Whenever a line of the material contains the string "profile", it should be copied.

────

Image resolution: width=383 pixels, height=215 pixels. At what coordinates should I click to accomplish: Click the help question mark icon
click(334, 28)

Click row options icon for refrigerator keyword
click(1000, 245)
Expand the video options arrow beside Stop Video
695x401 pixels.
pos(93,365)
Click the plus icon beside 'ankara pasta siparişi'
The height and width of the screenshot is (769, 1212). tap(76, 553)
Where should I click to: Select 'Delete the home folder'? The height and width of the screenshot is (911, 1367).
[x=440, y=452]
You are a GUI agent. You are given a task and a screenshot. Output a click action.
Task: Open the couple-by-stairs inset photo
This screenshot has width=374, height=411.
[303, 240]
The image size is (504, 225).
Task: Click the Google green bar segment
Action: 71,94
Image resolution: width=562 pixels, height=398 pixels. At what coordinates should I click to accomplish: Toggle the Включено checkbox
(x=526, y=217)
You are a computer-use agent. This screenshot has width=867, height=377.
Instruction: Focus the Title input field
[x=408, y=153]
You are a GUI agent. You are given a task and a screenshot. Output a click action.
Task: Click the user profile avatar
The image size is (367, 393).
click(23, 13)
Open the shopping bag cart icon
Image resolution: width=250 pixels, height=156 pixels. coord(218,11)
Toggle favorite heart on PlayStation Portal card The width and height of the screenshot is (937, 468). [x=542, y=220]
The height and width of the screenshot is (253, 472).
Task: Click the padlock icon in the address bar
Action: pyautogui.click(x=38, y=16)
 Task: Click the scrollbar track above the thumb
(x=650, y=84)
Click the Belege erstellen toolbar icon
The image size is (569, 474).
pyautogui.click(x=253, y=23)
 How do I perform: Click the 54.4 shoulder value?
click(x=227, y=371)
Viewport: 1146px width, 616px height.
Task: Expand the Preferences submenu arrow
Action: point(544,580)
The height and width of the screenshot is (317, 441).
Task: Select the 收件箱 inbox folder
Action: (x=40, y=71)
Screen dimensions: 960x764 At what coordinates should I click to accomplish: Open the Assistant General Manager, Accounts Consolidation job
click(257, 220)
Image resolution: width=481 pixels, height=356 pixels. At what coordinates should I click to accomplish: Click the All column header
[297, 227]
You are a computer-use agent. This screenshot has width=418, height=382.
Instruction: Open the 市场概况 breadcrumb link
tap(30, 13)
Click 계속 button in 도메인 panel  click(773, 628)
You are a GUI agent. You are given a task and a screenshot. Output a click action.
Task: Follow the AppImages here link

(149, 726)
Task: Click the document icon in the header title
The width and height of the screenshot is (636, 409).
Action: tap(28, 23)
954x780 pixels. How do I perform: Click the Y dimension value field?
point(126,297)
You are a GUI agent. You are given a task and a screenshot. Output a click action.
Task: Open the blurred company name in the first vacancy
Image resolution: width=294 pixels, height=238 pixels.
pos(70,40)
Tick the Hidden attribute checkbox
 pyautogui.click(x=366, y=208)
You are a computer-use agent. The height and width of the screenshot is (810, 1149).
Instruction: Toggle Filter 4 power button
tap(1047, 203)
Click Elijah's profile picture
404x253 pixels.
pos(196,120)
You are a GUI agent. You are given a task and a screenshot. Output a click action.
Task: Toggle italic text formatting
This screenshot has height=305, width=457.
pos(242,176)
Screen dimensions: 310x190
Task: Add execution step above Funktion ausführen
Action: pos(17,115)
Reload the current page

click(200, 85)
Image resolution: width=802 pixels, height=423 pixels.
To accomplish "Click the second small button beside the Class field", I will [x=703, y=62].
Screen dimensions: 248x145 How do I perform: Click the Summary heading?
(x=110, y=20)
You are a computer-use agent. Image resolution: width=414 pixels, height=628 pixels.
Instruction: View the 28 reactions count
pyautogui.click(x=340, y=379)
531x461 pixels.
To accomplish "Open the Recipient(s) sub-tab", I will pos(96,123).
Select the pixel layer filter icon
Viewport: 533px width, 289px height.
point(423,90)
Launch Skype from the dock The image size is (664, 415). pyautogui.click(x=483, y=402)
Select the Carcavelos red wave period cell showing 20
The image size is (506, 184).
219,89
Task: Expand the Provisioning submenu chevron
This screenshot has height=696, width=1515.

────

> TASK RESULT:
Task: Click the user profile avatar
Click Elijah's profile picture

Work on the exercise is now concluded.